What?  You may say.  The Nazis weren't really socialists, they were right wing!  Dude; you're not tall enough for this ride if you say that.  Have you read the Nazi party platform?  Have you read the Fascist manifesto?  What about other so-called "right wing" socialist parties?  Franco? Peron?  Have you read reports and journalism from the time when those were current about the obvious similarities between Mussolini, Hitler and Roosevelt and their policies?  It escaped exactly nobody's attention in the 30s and 40s that Roosevelt's administration and Wilson's administration before that, were essentially completely fascist in nature, even though they didn't officially use that label.  In fact, as foreign relations with Hitler and Mussolini soured, Roosevelt had to intervene specifically in the field of journalism to make reporters stop drawing the obvious parallels between Roosevelt and Hitler.

It's leftists who are always the mass murders.  Always.  Hitler was to the left of Roosevelt and Wilson on every policy position that any of the three articulated.  The Nazis and the Communists block voted together in the Reichstag for every Marxist policy that they could think of.  He's responsible for the Holocaust, which murdered "up to" 6 million Jews (nevermind that it's not entirely certain that there were any more than 6 million Jews in all of Europe at the onset of the Holocaust.)  Even a raging over-estimate of the deaths that can, even tangentially with the wispiest and flimsiest of excuses, be laid at Hitler's feet comes to 17 million.  That's, of course, monstrous—but a guy I know of online was trying to make the case to me that we absolutely had to ally with Stalin to stop Hitler because of... Hitler!  Stalin himself, also of course a leftist, is responsible for many more deaths than Hitler.  Solzhenitsyn gives an upper estimate of 60 million, and even the lowest, most pro-Communist report you can find still has to grudgingly put a lowest floor estimate of 23 million deaths at Stalin's feet.  And that's just Stalin himself; if you give the entire Russian communist movement, it grows considerably.

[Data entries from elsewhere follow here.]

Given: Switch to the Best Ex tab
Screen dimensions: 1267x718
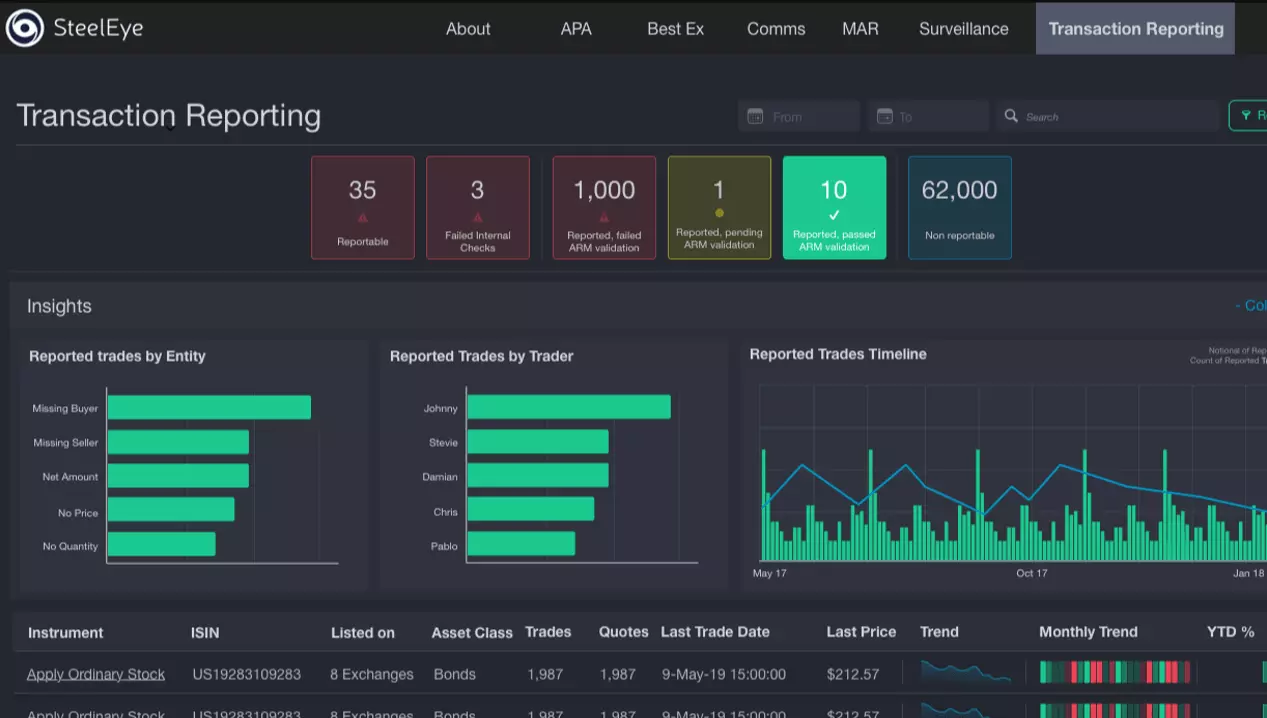Looking at the screenshot, I should coord(675,28).
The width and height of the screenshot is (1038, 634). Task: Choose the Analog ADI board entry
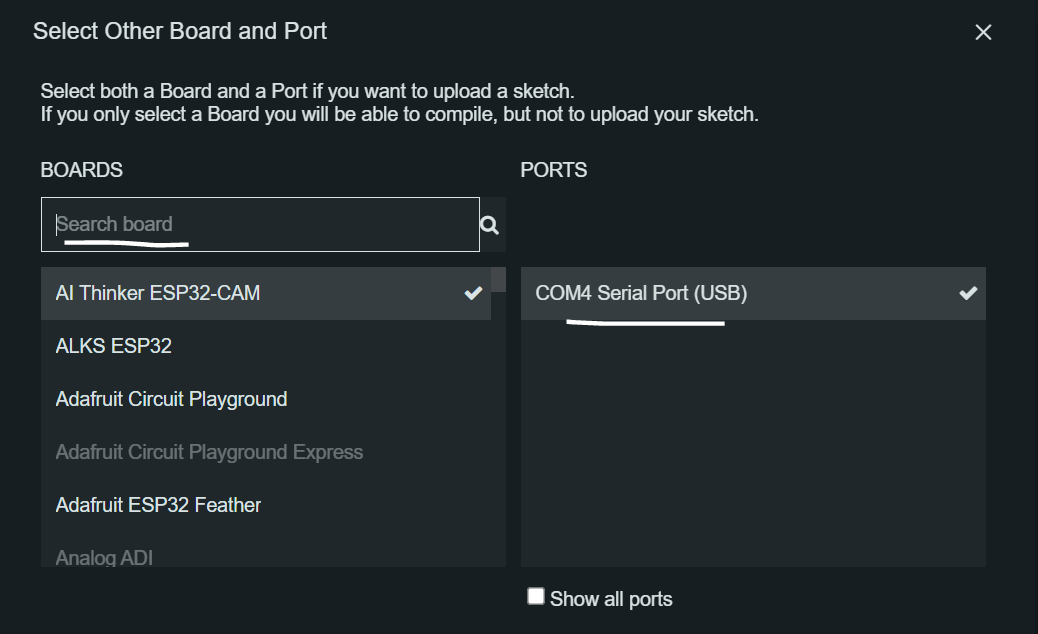pyautogui.click(x=104, y=557)
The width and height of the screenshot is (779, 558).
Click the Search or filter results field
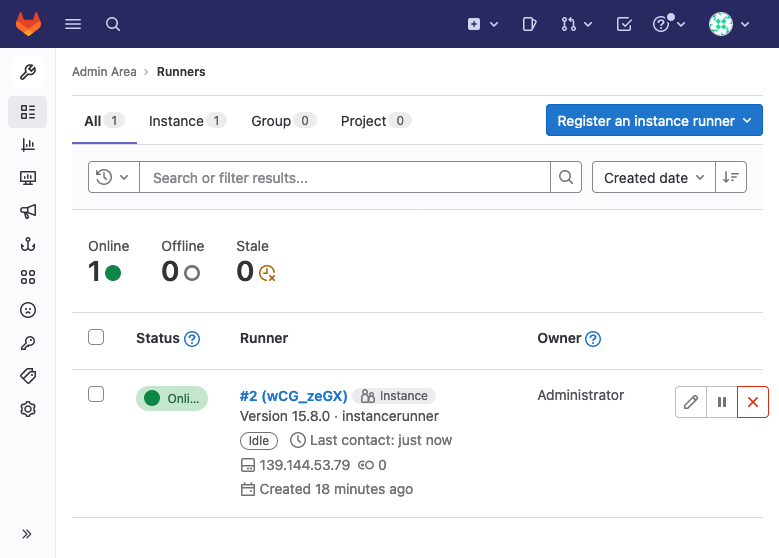[x=345, y=178]
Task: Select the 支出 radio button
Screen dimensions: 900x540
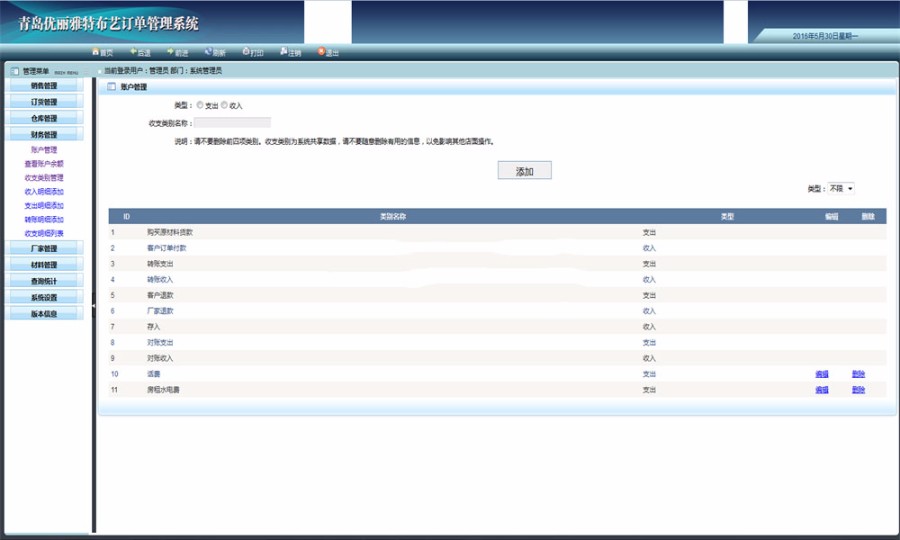Action: click(200, 104)
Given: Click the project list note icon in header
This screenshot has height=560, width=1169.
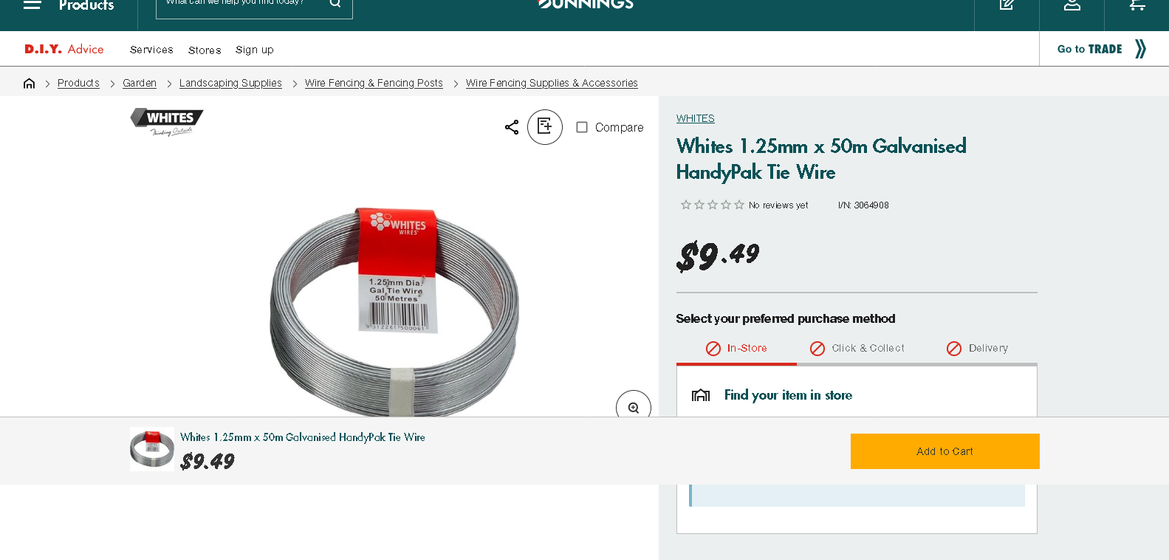Looking at the screenshot, I should [x=1007, y=5].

In reality, of course, we should have adopted a version of Kissinger's maxim: "It's a pity that they can't both lose," but you can quite easily make a case that if we really had to back one evil, mass murdering dictator against another, we probably backed the wrong one.  Stalin was considerably worse than Hitler.  And those numbers don't even count the Germans murdered, starved and raped after the surrender and the end of WW2.  Heck, Eisenhower himself can be tagged with the starving death of up to a million Germans in concentration camps in Europe after the war was over.  Soviets embarked on an industrial scale rape and murder of the Germans of East Germany.  The worst Holocaust of WW2 wasn't the Jewish dead, it was the German dead, and it was perpetuated by us and our "allies."

And both of them are chumps compared to Mao, who is responsible for up to 78 million deaths, most of them during the so-called "Great Leap Forward" although his "Agrarian reforms" prior to that still killed millions of nationalist Chinese.

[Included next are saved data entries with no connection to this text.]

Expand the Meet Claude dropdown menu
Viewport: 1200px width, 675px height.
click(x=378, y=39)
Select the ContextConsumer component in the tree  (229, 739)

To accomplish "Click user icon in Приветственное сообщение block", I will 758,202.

The bottom line?  Leftism leads to mass murder once they get enough power and control to implement it.  It happened in Germany, Russia, China, Argentina, Chile, Cuba, Vietnam, Cambodia, Korea, Romania, Bulgaria, Hungary, Tibet, Afghanistan, Colombia, El Salvador, Spain, and more.  Nationalism has no such stigma.  Signaling your righteousness by rejecting nationalism and tacitly accepting Marxism/leftism is self-defeating.  It has the exact opposite affect on anyone who's actually educated as opposed to being merely shallowly indoctrinated.

1 comment:

Desdichado said...

This post, in retrospect, isn't entirely fair. A lot of the second half of the book is truly new from Mallory. It's a nice survey of information that Soviet and post-Soviet archaeologists have discovered in the steppes that until this was pretty esoteric and mostly unknown in the West.

That said; the copy editor that wrote the blurb is still ridiculous.